Facial recognition finds it really hard to identify faces, especially in black masks than the blue ones.
Since the pandemic has begun, there is a need to fully understand the dynamics of this technology as to how it handles the masked faces, stated by Mei Ngan, a NIST computer scientist and a researcher of the report. Thus, we have now started the process by focussing on how our current algorithm that was created prior to the pandemic is affected by faces wearing masks. Thus, this summer, we have planned to test the algorithms’ accuracy, developed intentionally, after taking into account masked faces.
Considering this issue, Apple made it feasible for iPhone users to access their phone without face ID earlier this year. Authorities also find it hard to identify people participating in violence at the protest of Black Lives Matter and similar gatherings.
NIST claims that they will further investigate better to understand the function of facial recognition for covered faces. This research has studied only those algorithms produced prior to the pandemic. Still, their coming step is to assess how commercial agencies are going to improvise their technology according to the society where mask-wearing has now become a norm!
Image credit: CNET
Companies that are associated with law enforcement agencies have attempted to tailor the Facial recognition function by focusing on the eyebrows and eyes only instead of the whole face.

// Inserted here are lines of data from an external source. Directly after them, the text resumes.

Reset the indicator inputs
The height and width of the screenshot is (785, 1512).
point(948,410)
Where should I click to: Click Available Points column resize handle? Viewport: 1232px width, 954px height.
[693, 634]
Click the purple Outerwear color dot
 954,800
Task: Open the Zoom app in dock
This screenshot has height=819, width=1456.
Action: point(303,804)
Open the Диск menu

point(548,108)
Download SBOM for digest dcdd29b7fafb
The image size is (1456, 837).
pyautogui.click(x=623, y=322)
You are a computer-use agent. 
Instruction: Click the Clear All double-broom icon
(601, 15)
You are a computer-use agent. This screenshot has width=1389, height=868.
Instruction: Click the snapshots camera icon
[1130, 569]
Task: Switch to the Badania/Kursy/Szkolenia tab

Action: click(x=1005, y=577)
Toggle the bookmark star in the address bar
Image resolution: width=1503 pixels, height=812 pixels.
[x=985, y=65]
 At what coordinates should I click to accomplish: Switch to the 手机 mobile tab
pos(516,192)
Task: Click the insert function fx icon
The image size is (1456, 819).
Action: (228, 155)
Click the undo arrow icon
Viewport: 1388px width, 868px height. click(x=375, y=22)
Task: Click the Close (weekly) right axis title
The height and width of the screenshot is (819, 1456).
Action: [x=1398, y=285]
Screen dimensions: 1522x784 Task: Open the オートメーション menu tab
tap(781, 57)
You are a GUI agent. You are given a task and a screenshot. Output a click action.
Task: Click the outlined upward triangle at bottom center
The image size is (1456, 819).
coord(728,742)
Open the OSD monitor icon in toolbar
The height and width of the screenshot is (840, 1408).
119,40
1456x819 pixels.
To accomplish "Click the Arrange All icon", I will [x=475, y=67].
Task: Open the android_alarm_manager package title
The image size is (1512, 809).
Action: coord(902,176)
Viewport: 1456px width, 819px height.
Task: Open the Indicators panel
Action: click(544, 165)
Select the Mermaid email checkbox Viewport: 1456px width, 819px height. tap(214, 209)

The researchers involved in the study examined the technology through virtually drawing masks in a series of international traveller photographs. They then matched those photos with the unmasked people’s database seeking visas and various other immigration benefits.
The research body claims that it scanned around 6.2 million images of about 1 million people using 89 algorithms provided by tech firms and academic labs.
For the top facial recognition systems, the failure rate stands at 0.3% under ideal condition. However, several studies indicated significant disparities in facial recognition systems across race, age and gender. With the addition of masks, the error rate surges to 5% or even worse. With covered faces, the agency states that several competent algorithms have failed in between 20 – 50% times.
Even in the pre-pandemic era, governments were still inclined towards recognizing concealed or covered faces.
For example, Masks became an official mark for demonstrators in Hong Kong, because it provided protection against tear gas and helped them to cover the face as a result of the fear of retribution in case they get publicly identified. However, the government had also implemented restrictions on covering faces.
Then we met the Coronavirus pandemic, and everything changed! Now health officials globally are strongly emphasizing people to cover their mouth and noses with a mask.
NIST’s study suggests that the accuracy rate of facial recognition systems is highly dependent on what and how people wear their masks. The more the face is covered, the more difficult it is for algorithms to identify the person behind a mask.